_Task prompt_
What you need to produce from the material below is an exact transcription of the lines from the one with "Viewport: 1020px width, 941px height." through the one with "Image resolution: width=1187", both included, and no other line.

_Given entries_
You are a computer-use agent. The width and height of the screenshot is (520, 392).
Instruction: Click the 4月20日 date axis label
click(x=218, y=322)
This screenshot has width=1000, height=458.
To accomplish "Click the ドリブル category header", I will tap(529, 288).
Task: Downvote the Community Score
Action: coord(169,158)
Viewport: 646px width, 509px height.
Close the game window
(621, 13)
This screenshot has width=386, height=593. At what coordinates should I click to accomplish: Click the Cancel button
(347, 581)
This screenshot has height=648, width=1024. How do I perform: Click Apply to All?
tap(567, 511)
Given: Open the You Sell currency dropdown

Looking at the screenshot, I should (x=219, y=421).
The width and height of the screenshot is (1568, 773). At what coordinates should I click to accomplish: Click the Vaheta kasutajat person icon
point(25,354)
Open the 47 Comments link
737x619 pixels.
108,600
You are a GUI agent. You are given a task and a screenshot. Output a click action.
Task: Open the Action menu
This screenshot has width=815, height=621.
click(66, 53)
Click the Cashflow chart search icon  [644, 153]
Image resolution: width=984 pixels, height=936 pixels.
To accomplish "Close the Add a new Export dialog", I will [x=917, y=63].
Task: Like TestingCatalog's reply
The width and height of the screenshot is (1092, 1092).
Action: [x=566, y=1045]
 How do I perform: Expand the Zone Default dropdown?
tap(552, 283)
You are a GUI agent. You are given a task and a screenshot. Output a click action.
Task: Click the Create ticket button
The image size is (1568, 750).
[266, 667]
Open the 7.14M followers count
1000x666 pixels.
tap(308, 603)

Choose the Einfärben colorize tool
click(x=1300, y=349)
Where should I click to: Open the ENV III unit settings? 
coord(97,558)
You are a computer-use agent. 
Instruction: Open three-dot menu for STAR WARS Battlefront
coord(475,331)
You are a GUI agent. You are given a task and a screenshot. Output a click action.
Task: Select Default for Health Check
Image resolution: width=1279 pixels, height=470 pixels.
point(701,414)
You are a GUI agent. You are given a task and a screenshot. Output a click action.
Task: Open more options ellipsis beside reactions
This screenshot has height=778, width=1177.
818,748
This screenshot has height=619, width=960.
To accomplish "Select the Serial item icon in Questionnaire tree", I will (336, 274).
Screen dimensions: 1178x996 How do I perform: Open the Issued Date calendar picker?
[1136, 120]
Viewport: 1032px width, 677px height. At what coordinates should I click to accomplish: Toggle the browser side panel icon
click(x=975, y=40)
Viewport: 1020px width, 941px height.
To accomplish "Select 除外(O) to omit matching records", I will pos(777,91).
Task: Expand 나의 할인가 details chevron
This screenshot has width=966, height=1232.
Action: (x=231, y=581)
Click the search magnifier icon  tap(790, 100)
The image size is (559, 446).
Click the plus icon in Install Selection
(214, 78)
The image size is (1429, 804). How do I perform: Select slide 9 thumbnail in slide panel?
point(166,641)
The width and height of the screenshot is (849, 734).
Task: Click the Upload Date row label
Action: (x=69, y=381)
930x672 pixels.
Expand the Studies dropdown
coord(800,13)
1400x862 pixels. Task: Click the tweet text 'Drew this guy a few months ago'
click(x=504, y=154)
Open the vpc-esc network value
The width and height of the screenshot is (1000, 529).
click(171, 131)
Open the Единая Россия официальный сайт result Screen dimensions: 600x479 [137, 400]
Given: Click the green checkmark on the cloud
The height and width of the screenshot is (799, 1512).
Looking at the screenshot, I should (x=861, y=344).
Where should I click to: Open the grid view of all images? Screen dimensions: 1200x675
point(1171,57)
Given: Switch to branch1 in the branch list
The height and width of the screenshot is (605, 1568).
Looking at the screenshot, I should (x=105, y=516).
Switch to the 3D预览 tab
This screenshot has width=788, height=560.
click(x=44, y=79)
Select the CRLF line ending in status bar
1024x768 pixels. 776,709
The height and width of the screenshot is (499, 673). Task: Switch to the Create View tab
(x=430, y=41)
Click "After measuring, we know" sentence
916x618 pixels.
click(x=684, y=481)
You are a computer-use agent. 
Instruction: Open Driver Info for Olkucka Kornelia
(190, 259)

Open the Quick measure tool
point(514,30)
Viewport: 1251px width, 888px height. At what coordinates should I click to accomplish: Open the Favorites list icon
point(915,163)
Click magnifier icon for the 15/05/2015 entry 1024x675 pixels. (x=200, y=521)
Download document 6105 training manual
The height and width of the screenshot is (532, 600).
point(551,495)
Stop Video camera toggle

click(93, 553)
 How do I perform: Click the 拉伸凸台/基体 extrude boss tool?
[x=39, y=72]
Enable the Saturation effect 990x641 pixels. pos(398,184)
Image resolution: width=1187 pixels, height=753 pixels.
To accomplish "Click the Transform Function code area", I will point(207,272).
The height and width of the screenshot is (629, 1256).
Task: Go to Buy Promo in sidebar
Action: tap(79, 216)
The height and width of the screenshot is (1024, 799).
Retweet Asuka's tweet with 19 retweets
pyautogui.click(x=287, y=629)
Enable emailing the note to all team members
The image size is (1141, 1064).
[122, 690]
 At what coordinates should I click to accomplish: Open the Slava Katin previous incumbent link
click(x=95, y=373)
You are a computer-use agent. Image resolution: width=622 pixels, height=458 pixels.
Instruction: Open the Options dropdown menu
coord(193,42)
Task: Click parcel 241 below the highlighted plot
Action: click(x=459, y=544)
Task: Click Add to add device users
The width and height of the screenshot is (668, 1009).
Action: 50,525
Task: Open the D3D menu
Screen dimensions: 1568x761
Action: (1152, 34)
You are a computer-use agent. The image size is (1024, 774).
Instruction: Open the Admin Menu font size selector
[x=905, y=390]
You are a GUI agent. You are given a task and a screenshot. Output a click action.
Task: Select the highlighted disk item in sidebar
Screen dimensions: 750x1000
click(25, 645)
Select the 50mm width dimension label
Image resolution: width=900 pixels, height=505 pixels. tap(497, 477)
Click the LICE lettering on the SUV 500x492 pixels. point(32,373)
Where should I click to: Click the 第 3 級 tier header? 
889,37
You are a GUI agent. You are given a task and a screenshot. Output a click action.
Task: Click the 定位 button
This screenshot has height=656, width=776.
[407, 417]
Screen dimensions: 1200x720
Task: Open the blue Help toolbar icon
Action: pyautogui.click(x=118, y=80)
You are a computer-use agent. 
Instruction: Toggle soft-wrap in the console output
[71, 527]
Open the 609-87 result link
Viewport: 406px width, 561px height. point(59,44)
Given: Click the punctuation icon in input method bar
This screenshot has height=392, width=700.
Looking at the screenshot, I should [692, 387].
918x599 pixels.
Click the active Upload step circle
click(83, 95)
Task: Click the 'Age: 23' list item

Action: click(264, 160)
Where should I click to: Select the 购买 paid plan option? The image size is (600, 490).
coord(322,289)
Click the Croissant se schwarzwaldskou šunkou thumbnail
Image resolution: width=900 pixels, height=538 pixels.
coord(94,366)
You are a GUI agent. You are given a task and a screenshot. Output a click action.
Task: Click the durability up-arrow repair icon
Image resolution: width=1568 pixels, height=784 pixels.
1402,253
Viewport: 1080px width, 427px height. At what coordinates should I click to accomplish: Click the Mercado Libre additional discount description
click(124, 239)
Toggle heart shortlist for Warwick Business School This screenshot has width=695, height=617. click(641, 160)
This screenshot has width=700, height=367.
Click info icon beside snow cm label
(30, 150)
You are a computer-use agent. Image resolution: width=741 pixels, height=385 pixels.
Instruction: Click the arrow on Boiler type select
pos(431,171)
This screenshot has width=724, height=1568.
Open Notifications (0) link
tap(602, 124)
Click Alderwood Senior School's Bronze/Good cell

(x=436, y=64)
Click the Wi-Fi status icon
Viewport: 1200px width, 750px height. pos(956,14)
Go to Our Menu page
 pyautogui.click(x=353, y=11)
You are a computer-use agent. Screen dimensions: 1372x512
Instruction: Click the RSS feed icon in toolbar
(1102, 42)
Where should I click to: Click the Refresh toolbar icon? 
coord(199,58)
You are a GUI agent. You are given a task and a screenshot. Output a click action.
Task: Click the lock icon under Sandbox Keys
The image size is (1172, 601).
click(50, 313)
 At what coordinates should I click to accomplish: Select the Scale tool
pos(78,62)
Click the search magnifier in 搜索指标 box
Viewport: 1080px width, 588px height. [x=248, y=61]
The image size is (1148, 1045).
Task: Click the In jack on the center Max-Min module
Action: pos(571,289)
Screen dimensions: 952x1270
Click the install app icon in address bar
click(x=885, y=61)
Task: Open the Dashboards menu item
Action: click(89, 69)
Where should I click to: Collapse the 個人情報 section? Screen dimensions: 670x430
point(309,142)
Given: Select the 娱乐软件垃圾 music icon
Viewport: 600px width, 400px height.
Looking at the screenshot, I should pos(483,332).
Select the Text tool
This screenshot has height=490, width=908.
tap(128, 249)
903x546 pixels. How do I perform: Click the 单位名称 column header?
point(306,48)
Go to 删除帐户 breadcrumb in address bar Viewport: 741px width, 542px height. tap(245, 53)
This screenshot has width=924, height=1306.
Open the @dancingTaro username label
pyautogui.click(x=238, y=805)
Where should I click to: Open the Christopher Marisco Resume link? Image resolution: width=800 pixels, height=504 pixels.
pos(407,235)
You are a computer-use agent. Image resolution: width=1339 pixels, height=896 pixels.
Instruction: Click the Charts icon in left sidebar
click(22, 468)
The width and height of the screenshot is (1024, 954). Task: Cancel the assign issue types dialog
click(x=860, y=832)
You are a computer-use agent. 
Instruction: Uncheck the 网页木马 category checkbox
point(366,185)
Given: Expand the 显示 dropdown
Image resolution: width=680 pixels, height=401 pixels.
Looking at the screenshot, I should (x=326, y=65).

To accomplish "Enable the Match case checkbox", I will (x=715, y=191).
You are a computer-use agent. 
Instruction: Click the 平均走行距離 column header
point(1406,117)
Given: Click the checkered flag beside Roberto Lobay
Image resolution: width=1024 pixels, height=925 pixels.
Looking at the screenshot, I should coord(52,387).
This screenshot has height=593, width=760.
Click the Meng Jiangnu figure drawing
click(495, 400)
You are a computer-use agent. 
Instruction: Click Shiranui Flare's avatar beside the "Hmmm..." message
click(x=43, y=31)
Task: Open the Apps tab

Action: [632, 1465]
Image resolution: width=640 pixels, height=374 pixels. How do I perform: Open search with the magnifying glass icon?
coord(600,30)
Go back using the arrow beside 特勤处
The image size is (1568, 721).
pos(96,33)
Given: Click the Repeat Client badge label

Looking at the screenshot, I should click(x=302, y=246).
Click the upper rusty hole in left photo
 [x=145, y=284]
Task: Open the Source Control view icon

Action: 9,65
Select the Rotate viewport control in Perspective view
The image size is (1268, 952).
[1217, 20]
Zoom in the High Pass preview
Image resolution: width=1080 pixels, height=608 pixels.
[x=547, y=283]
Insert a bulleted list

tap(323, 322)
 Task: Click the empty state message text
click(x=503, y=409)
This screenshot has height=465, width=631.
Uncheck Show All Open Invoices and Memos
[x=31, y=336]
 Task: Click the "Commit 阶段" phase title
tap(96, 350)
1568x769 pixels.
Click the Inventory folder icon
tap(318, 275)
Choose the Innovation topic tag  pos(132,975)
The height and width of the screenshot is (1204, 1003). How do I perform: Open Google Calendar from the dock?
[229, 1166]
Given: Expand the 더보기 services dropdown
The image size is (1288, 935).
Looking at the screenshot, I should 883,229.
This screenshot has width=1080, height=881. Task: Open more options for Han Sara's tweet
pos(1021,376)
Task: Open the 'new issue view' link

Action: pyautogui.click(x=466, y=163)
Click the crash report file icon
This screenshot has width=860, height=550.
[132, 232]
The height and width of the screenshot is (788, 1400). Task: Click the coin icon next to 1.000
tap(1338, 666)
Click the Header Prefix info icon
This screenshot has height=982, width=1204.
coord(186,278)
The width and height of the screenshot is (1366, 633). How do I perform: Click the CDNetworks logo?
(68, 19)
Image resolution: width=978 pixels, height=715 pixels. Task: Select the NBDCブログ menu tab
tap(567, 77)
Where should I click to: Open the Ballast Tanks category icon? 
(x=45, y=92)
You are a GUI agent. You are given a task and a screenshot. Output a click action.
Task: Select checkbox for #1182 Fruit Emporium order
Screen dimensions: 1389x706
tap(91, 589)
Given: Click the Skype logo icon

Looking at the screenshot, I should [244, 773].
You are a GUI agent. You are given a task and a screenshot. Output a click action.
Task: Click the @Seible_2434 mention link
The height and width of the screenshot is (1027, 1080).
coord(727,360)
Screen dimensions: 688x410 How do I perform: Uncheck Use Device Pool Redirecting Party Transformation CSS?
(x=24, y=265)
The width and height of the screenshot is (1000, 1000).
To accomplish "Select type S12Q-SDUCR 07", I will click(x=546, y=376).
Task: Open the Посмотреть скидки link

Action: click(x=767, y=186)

_Task response_
Viewport: 1020px width, 941px height.
To accomplish "Select 除外(O) to omit matching records", I will pos(777,91).
Task: Expand 나의 할인가 details chevron
This screenshot has width=966, height=1232.
Action: (x=231, y=581)
Click the search magnifier icon  tap(790, 100)
The image size is (559, 446).
Click the plus icon in Install Selection
(214, 78)
The image size is (1429, 804). How do I perform: Select slide 9 thumbnail in slide panel?
point(166,641)
The width and height of the screenshot is (849, 734).
Task: Click the Upload Date row label
Action: (x=69, y=381)
930x672 pixels.
Expand the Studies dropdown
coord(800,13)
1400x862 pixels. Task: Click the tweet text 'Drew this guy a few months ago'
click(x=504, y=154)
Open the vpc-esc network value
The width and height of the screenshot is (1000, 529).
click(171, 131)
Open the Единая Россия официальный сайт result Screen dimensions: 600x479 [137, 400]
Given: Click the green checkmark on the cloud
The height and width of the screenshot is (799, 1512).
Looking at the screenshot, I should (x=861, y=344).
Where should I click to: Open the grid view of all images? Screen dimensions: 1200x675
point(1171,57)
Given: Switch to branch1 in the branch list
The height and width of the screenshot is (605, 1568).
Looking at the screenshot, I should (x=105, y=516).
Switch to the 3D预览 tab
This screenshot has width=788, height=560.
click(x=44, y=79)
Select the CRLF line ending in status bar
1024x768 pixels. 776,709
The height and width of the screenshot is (499, 673). Task: Switch to the Create View tab
(x=430, y=41)
Click "After measuring, we know" sentence
916x618 pixels.
click(x=684, y=481)
You are a computer-use agent. 
Instruction: Open Driver Info for Olkucka Kornelia
(190, 259)

Open the Quick measure tool
point(514,30)
Viewport: 1251px width, 888px height. At what coordinates should I click to accomplish: Open the Favorites list icon
point(915,163)
Click magnifier icon for the 15/05/2015 entry 1024x675 pixels. (x=200, y=521)
Download document 6105 training manual
The height and width of the screenshot is (532, 600).
point(551,495)
Stop Video camera toggle

click(93, 553)
 How do I perform: Click the 拉伸凸台/基体 extrude boss tool?
[x=39, y=72]
Enable the Saturation effect 990x641 pixels. pos(398,184)
Image resolution: width=1187 pixels, height=753 pixels.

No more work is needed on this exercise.